Problem description: Pull out each line of the rows below that contains the string "screenshot". Case counts.

Input rows:
********************

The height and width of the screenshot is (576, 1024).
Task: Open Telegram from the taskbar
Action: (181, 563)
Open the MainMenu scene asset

********************

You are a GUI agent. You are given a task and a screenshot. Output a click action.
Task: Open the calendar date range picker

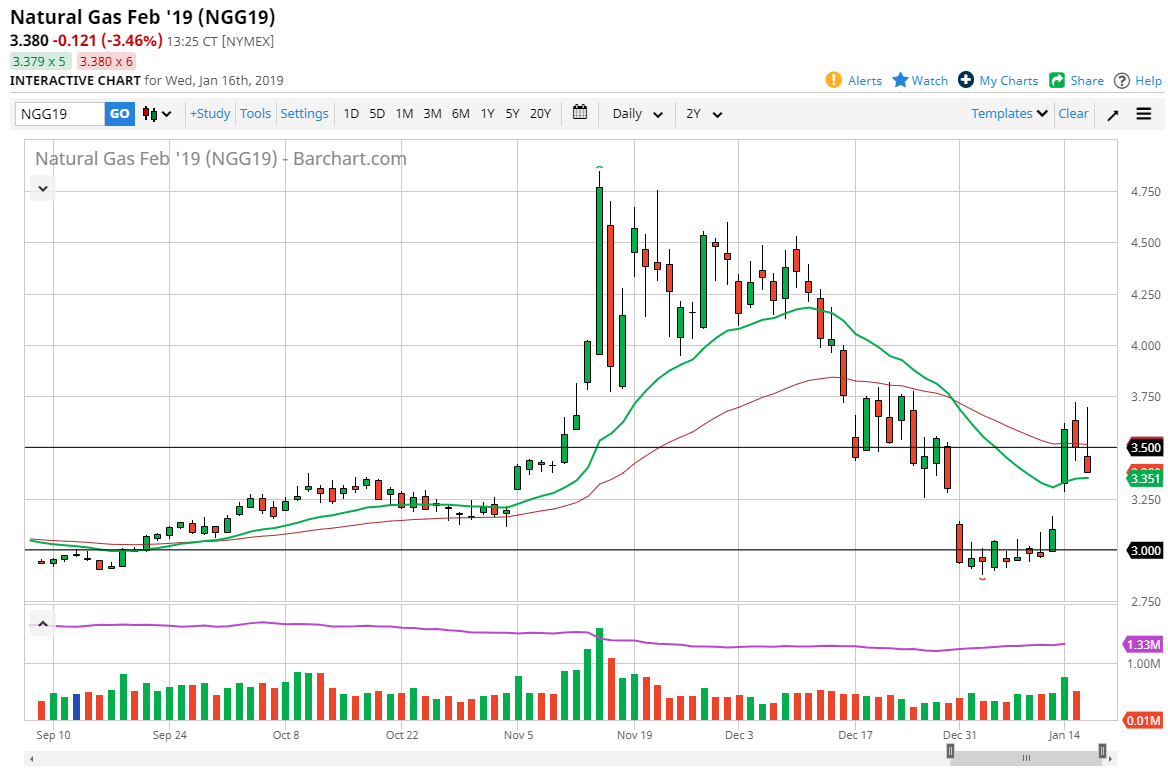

********************

Result of this task:
The height and width of the screenshot is (576, 1024).
You are a GUI agent. You are given a task and a screenshot. Output a click action.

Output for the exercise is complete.